The report by Friends of a Clean Hudson River showed PCB chemical levels are higher than anticipated. The Environmental Protection Agency dredged the river between 2009 and 2015 for 30 years worth of chemicals General Electric dumped into it.

Ned Sullivan, president of Scenic Hudson, said while dredging is typically an effective way to clean pollutants out of a river, the EPA's effort was ineffective.

"The problem is that EPA struck a deal with GE that was too much in favor of the polluter," Sullivan contended. "They didn't require GE to clean up enough contamination."

Other federal agencies noted this. A 2015 report found GE did not do enough dredging, and the EPA did not force the company to do more.

Sullivan argued the first step to true remediation is having the EPA admit the finding was correct, and prepare for more extensive dredging.

Some 200 miles of the Hudson River are considered a Superfund site due to the high amount of contamination, and 40 miles of the Upper Hudson are GE's responsibility.
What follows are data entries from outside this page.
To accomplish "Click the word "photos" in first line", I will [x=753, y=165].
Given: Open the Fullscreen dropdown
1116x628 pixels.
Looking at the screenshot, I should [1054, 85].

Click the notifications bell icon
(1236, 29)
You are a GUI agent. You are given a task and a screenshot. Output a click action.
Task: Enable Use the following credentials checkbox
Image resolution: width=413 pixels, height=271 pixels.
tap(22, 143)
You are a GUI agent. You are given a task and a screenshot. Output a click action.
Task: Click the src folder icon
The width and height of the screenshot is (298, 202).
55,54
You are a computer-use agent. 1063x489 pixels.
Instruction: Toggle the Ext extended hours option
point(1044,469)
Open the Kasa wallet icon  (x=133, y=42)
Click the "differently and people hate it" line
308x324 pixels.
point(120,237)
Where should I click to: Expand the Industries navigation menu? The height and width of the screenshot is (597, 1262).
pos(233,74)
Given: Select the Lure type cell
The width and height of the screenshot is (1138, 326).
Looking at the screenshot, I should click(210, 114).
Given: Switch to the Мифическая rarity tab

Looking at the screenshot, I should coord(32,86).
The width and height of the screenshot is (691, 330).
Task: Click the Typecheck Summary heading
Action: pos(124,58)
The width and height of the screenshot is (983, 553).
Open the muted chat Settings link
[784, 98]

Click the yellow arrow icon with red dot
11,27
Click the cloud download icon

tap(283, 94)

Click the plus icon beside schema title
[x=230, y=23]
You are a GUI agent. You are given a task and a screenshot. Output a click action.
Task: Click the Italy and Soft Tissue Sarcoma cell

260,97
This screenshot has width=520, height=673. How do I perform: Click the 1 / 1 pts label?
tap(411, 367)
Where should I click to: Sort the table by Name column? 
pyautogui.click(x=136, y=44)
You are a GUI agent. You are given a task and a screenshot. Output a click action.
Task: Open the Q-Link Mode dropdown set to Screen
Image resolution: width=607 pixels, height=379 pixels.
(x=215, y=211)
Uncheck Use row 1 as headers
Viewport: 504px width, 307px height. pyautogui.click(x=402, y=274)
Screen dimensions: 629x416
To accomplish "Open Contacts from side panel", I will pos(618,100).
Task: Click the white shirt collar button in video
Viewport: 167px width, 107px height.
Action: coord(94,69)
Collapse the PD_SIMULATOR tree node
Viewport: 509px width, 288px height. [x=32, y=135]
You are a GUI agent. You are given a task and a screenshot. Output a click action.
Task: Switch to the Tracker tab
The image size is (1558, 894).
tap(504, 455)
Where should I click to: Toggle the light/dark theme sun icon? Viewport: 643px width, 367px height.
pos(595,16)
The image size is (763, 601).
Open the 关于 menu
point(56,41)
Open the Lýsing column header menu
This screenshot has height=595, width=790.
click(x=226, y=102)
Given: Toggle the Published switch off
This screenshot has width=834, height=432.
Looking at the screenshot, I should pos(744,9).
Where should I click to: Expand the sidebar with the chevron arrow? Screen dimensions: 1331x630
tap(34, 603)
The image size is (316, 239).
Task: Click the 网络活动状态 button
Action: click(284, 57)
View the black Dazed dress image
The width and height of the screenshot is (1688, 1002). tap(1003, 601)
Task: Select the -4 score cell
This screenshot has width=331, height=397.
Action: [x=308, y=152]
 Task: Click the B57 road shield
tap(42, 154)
Friends of a Clean Hudson River's assessment contended current sediment recovery rates are unlikely to allow fish to recover naturally.

Sullivan noted the effects it would have.

"PCBs are a forever chemical, they don't naturally break down in the environment," Sullivan stressed. "And as you move up the food chain to other wildlife that consumes fish, as well as humans, the PCBs become more and more concentrated at every level in the food chain."

The EPA has warned against eating fish caught in the river between Troy and Hudson Falls, but people still do.

Sullivan emphasized PCBs are here to stay unless more is done. He said other parts of the river also need to be monitored, since they are just as toxic as the dredged area.

"We've called on EPA to require a formal investigation of the Lower Hudson, 160 miles below the Troy Dam, where no remediation has been done," Sullivan pointed out. "We know there is additional contamination because the fish in that Lower Hudson remain unsafe to eat."

GE implemented two of three sediment collection programs this year. A third program, which includes deeper sediment sample collection, starts in 2024.